St. Marguerite Bourgeoys: Woman of Faith and Fortitude
Today is the feast of St. Marguerite Bourgeoys, the founder of the Sisters of the Congregation of Notre Dame, who were my teachers in both elementary and high school. I remember viewing a film on her life and praying for her canonization when I was in grade school. She sailed from France to Canada about the same time my French ancestors did, so I feel as if I share a special bond with her.
St. Marguerite Bourgeoys has been described as a woman of dreams and action, despite her frail health. She was a woman of grace and fortitude, known for her obedience to God and for her perseverance in carrying out His desires despite the many obstacles and hardships she faced.
Born in Troyes, France in 1620 to devout parents, Marguerite was the sixth of twelve children. Her mother died when Marguerite was just 19 and she became the surrogate mother to her siblings. The following year, through the inspiration of the Blessed Virgin Mary, she consecrated her life to God and became a member of the Extern Congregation of Troy, a group of women who were dedicated to teaching the poor children of the town. It was during this time that she first sensed a call to missionary work.

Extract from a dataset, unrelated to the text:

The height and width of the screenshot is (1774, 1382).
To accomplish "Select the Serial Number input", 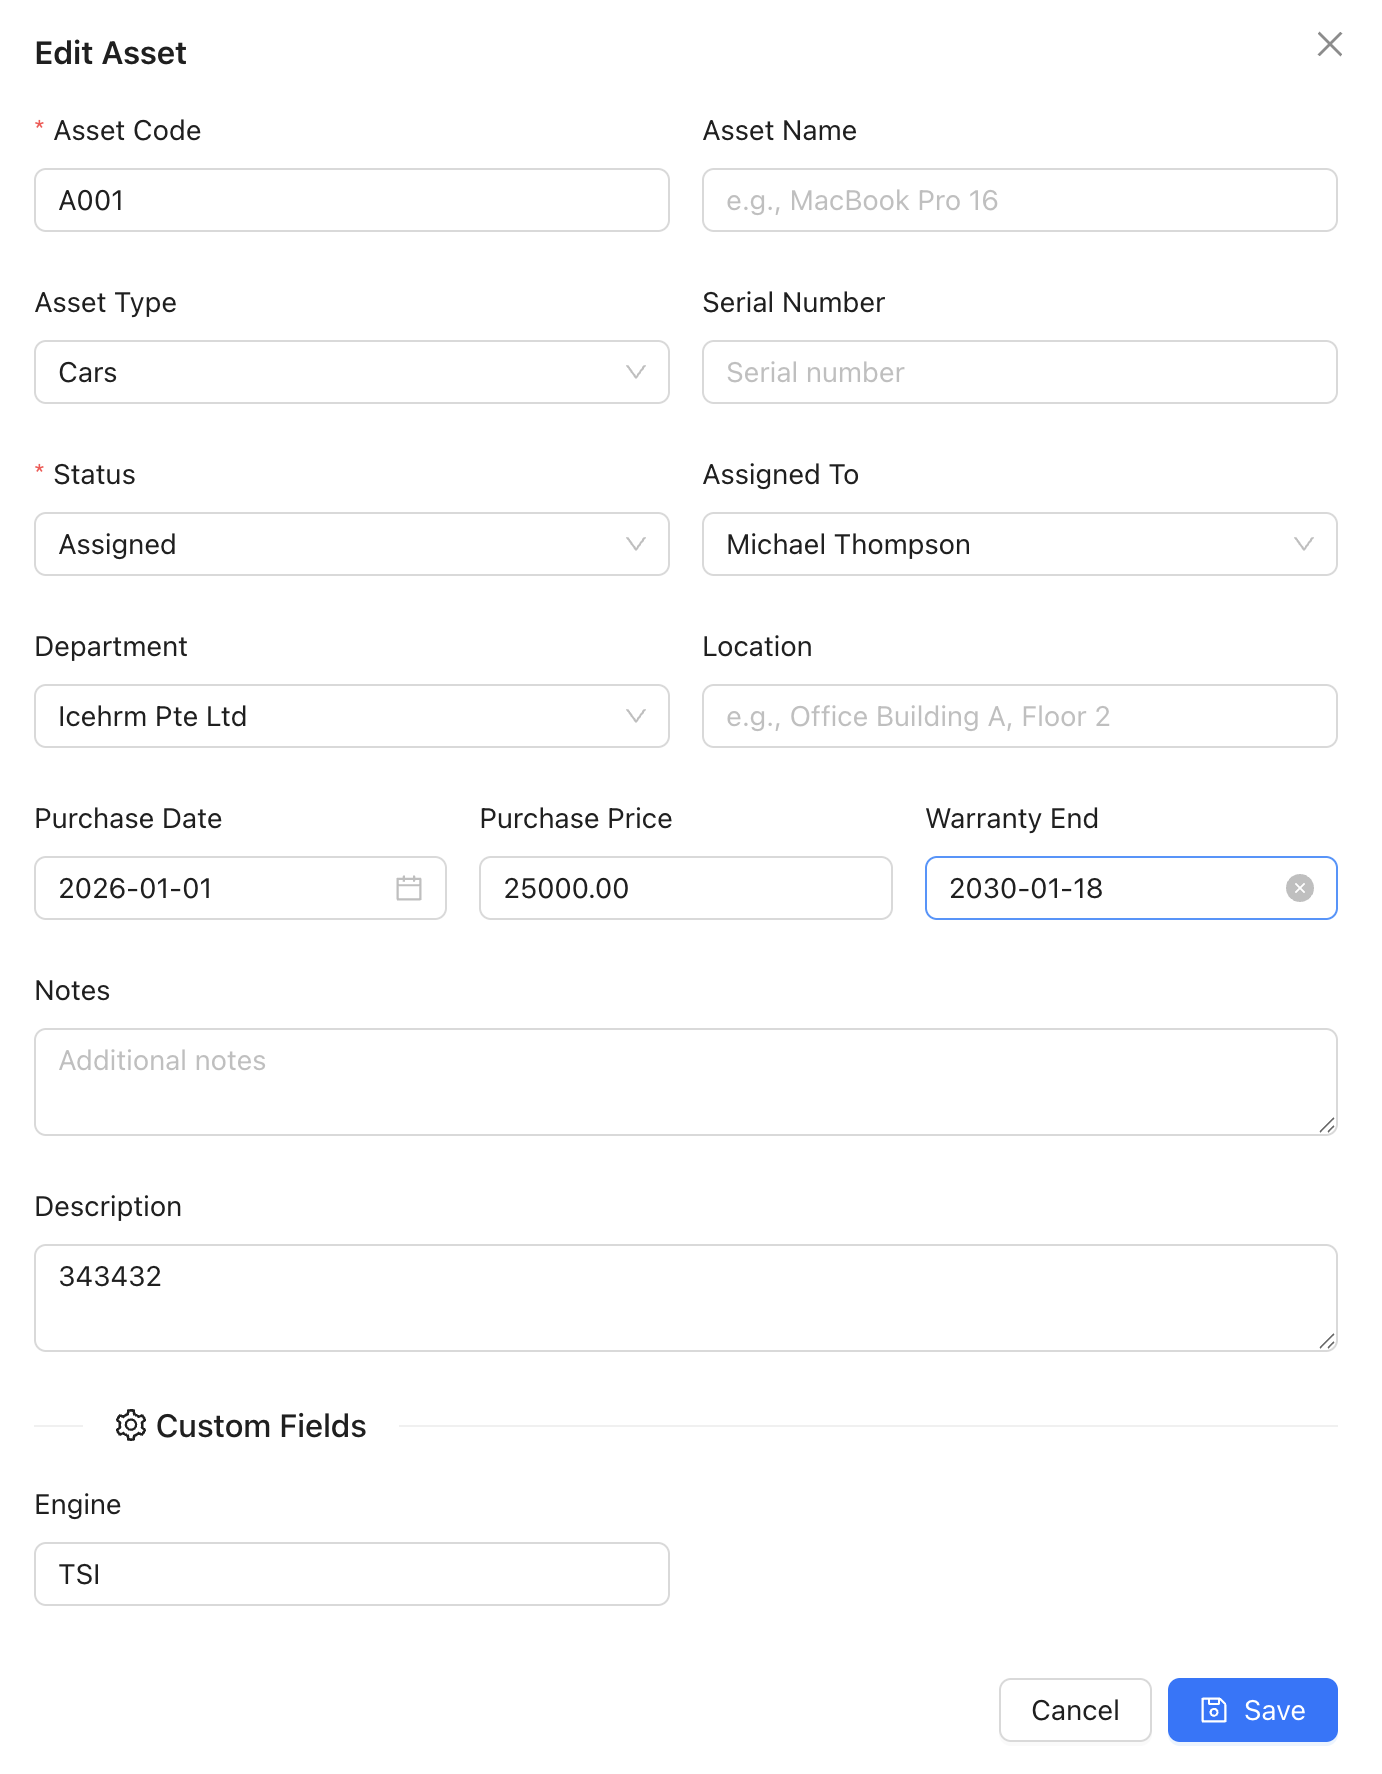I will tap(1019, 372).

In 1652, Monsieur de Maisonneuve, the founder and governor of Ville Marie (Canada), returned to France and asked Marguerite to volunteer to teach French and Indian children in the new settlement begun in New France. Our Lady told her, “Go, I will not forsake you” which confirmed Marguerite’s call. With this assurance, Marguerite gave away her parent’s inheritance to other family members, and, in 1653, sailed across the ocean to this new colony.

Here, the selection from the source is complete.